Evaluation conditions of positive-type photosensitive resin composition

[0134] Prebake: 105° C./120 s

[0135] Exposure: i-line Stepper, 100 mJ/cm.sup.2 to 900 mJ/cm.sup.2

[0136] Development: 2.38 wt% tetramethylammonium hydroxide (TMAH) solution 23° C./120 s

[0137] Rinse: DI water rinse

[0138] Post Bake: 200° C./2 hrs

[0139] The pattern characteristics were confirmed using a wafer that had been completely post baked, the photosensitive resin composition coated on the wafer was cured and then formed into a film, and the mechanical properties and thermal characteristics thereof were measured.

[0140] For pattern developability, the shape and size of the pattern were measured using a scanning electron microscope (SEM), and mechanical properties were measured using a universal testing machine (UTM).

Pattern Developability

[0141] The shape and size of the pattern were measured by measuring a completely developed part from a thickness of 5 pm to a contact hole pattern lower part of 10 μm using the SEM, and a case where the hole pattern of 10 pm was completely developed was described as good.
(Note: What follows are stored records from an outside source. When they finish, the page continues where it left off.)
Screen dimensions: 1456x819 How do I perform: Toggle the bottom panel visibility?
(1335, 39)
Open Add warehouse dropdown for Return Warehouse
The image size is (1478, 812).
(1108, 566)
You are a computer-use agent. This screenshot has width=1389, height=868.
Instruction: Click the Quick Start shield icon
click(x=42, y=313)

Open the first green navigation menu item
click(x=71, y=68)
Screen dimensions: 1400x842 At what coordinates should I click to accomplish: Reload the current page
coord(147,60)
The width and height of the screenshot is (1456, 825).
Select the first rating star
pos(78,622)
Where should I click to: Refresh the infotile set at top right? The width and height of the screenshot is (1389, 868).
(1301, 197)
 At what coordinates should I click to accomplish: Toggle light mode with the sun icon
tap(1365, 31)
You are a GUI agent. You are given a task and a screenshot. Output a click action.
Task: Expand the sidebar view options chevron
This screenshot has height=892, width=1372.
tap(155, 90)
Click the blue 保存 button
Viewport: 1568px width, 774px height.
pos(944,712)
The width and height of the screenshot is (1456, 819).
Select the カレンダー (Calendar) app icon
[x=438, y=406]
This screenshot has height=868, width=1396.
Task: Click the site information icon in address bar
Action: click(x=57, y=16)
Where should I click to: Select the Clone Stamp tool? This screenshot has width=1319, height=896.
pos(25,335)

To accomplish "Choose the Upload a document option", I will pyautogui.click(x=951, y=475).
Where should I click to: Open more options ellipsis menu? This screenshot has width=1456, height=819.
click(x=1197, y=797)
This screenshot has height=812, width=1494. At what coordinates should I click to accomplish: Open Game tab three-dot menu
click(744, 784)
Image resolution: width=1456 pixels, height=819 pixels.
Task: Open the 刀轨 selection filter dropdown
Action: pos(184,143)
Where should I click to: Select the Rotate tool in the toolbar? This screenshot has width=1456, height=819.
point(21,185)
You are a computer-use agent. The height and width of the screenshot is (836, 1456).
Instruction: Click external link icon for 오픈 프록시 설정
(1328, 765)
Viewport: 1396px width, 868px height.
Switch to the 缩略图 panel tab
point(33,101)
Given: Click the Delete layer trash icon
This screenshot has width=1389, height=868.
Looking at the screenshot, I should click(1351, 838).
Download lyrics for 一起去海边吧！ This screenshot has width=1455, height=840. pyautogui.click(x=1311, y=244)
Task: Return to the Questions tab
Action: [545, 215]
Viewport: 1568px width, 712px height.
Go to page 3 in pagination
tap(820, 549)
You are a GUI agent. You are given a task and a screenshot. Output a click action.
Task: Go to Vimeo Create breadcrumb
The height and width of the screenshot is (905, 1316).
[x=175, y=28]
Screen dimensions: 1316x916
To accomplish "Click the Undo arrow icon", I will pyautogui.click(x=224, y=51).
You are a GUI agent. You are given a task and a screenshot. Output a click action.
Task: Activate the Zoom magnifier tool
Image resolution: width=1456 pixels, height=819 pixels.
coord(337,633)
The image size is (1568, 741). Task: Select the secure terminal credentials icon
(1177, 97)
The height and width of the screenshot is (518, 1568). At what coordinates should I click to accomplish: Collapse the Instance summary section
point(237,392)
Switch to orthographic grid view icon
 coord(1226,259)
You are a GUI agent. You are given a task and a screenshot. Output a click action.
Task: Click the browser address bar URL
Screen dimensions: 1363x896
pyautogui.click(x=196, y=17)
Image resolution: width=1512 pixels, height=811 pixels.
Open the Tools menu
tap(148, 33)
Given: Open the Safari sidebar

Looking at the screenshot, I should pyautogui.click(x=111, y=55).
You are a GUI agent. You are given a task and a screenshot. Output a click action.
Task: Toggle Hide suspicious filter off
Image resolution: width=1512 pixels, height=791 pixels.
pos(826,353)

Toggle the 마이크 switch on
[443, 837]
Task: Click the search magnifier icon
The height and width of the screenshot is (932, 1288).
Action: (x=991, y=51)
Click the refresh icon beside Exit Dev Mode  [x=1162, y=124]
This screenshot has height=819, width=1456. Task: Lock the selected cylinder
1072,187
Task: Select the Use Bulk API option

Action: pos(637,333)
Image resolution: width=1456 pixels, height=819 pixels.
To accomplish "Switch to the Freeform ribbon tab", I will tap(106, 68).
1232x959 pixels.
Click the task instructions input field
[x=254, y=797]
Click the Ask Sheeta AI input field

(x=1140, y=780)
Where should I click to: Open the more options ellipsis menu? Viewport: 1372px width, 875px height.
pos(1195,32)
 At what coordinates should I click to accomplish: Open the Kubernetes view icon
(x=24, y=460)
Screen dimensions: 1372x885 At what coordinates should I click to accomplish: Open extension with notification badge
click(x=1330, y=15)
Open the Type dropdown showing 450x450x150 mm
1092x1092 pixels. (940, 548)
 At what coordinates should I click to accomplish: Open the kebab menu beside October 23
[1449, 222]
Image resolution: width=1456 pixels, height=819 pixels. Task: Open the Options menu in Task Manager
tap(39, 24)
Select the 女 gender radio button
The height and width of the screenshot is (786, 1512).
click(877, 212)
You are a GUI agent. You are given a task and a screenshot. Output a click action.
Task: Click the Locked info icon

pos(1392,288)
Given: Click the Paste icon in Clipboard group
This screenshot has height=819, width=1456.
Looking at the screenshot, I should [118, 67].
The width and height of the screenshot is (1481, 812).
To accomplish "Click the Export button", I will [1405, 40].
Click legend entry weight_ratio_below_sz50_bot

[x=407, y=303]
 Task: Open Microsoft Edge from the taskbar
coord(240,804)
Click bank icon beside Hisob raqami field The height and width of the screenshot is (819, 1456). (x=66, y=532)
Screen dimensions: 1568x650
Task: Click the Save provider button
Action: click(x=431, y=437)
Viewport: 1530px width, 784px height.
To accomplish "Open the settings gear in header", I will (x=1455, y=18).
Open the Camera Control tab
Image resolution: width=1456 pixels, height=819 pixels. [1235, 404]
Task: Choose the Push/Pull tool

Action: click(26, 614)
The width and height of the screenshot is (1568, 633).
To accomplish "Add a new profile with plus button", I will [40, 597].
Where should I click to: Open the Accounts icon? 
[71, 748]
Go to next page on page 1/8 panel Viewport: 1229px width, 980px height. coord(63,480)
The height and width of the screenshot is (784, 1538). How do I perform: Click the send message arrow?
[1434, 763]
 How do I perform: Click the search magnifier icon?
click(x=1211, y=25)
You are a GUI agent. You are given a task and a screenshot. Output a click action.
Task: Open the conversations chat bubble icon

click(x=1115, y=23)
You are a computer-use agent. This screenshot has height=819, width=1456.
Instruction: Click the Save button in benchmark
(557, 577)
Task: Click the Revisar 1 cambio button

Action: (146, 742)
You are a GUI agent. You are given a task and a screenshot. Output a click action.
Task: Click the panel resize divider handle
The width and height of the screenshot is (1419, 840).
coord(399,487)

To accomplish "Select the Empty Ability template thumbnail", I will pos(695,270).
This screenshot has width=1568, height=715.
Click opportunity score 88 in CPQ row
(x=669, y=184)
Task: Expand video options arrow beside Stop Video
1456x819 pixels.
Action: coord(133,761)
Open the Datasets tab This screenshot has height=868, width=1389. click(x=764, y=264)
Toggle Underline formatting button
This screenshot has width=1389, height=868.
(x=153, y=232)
The case where the pattern lower part was not developed was described as poor.

[0142] Good: ⊚

[0143] Fair: Δ

[0144] Poor: X

Adhesion Strength

[0145] A check shape of 10 rows, 10 columns was incised at an interval of 2 mm using a single-edged blade on a film after the wafer was coated with the resin and the resin was cured. The number of cells peeled out of 100 cells on top of this was counted by peeling with a cellophane tape (registered trademark) to evaluate the adhesion characteristics between the metal material and the resin-cured film.

[0146] Less than 10: ⊚

[0147] 10 or more and less than 20: Δ

[0148] 20 or more: X

TABLE-US-00001 TABLE 1 Pattern Adhesion Polyimide resin developability strength Example 1 Polyimide resin A2 Δ ⊚ Example 2 Polyimide resin B2 ⊚ ⊚ Example 3 Polyimide resin C2 ⊚ ⊚ Example 4 Polyimide resin D2 Δ ⊚ Example 5 Polyimide resin E2 ⊚ ⊚ Example 6 Polyimide resin F2 ⊚ ⊚ Example 7 Polyimide resin G2 ⊚ ⊚ Example 8 Polyimide resin H2 ⊚ ⊚ Example 9 Polyimide resin I2 ⊚ ⊚ Example 10 Polyimide resin J2 ⊚ ⊚ Comparative Polyimide resin A1 Δ Δ Example 1 Comparative Polyimide resin D1 X Δ Example 2 Comparative Polyimide resin G1 Δ Δ Example 3 Comparative Polyimide resin I1 Δ Δ Example 4

[0149] As described in the results, the polyimide resin according to an exemplary embodiment of the present application is characterized in that even when a separate additive is not added, the adhesion strength to a metal can be improved by comprising an acetylacetone group in the polyimide resin.